Am 26. August 1982 kam Jem Finer zu mir und erzählte mir, dass Shane noch von unserer gemeinsamen Zeit bei den NIPS wusste, dass ich Klavier spiele. Sie suchten aber jemanden, der Akkordeon spielt. Ich bekam ein Akkordeon und sie gaben mir eine Woche Zeit, um mich vorzubereiten. Anfang September habe ich mich dann in Shanes Wohnung mit den beiden zu den ersten Proben getroffen und es lief ganz ordentlich. Die beiden wollten mich auf jeden Fall an Bord haben. Und mit Shanes Kumpel Spider Stacy, mit dem er zusammen THE NEW REPUBLICANS gegründet hatte, und unserem damaligen Drummer John Hasler, die ich beide zum ersten Mal bei unserer ersten Show am 5. Oktober 1982 getroffen habe, waren wir erst mal komplett. Ach nein, da war ja noch Cait O’Riordan, unsere weibliche Bassspielerin, die ich jetzt fast vergessen hätte. Also waren wir auf einmal zu sechst und hatten am 5. Oktober unseren ersten Auftritt im Pinder of Wakefield.

Vor einigen Jahren habe ich irgendwo gelesen, dass ihr keine neuen Sachen mehr aufnehmen wollt ...

Oh, ich denke das ist keine Frage des Wollens, sondern eher eine Frage der Zeit. So genau weiß ich eigentlich gar nicht, warum wir nichts Neues mehr veröffentlicht haben. Vielleicht auch, weil die neuen Sachen nicht mehr so gut waren wie die alten. Und wir sind immer noch zufrieden damit, auf unserer Tour die alten Sachen zu spielen.

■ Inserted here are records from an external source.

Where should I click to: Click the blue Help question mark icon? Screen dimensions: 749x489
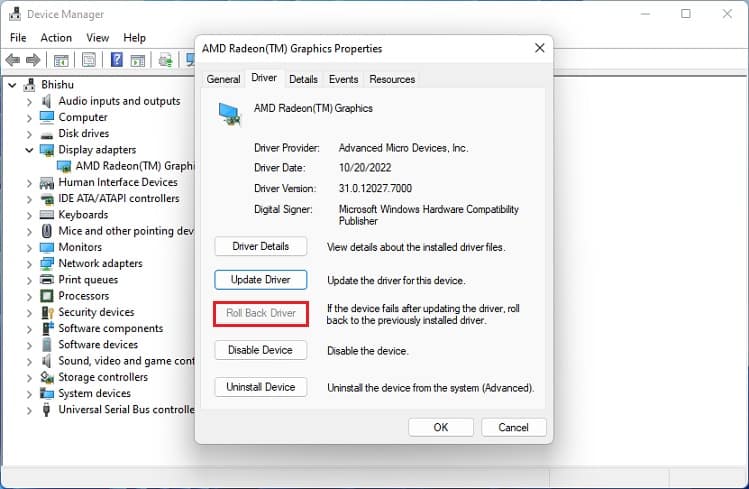(117, 60)
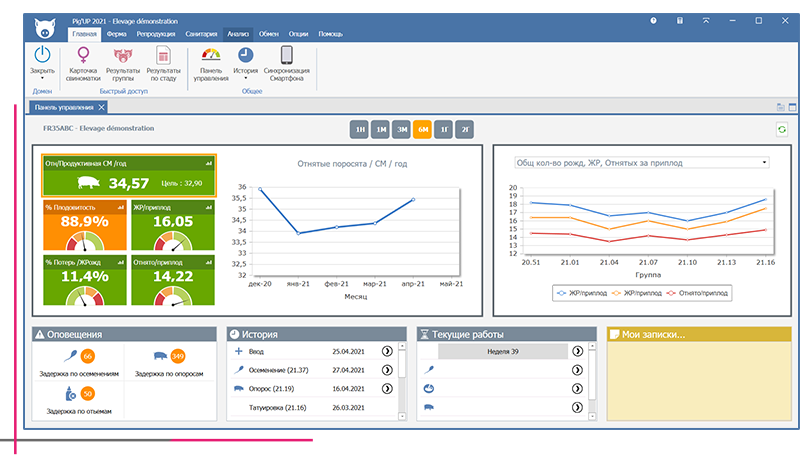800x471 pixels.
Task: Open the История ribbon dropdown
Action: [x=245, y=78]
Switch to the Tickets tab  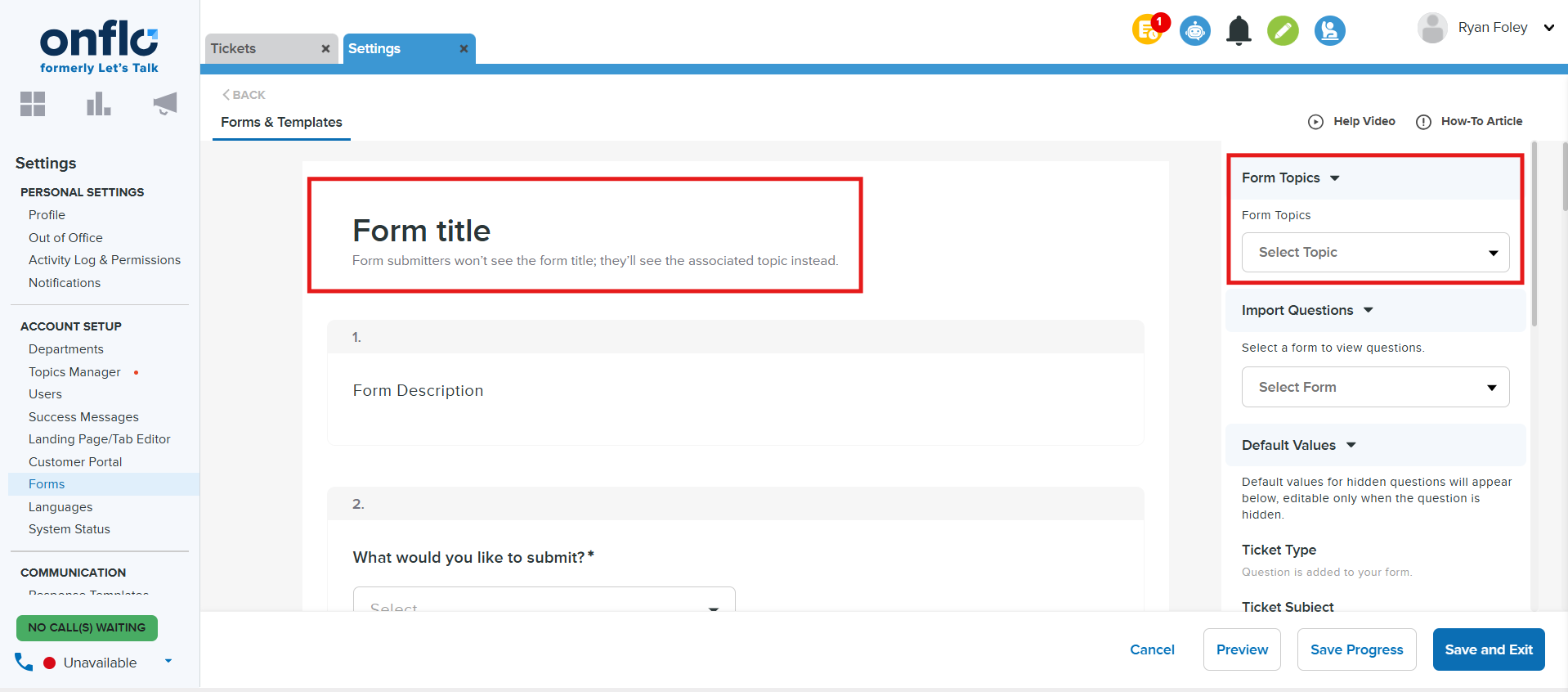click(234, 49)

Also besteht die Möglichkeit, dass von den POGUES doch noch mal etwas Neues kommt?

Ich würde niemals nie sagen, was das angeht. Aber aktuell ... ich weiß es einfach nicht.

Also frage ich mal ganz direkt: Ist Shane das Problem, was euren kreativen Prozess angeht?

Shane war, ehrlich gesagt, schon immer ein Problem. Aber das meine ich nicht böse. Ich bin froh, dass er dabei ist, und genieße es, Zeit mit ihm zu verbringen. Seit ich ihn kenne, war es aber immer irgendwie problematisch mit ihm. Er ist eben ein sehr exzentrischer Typ.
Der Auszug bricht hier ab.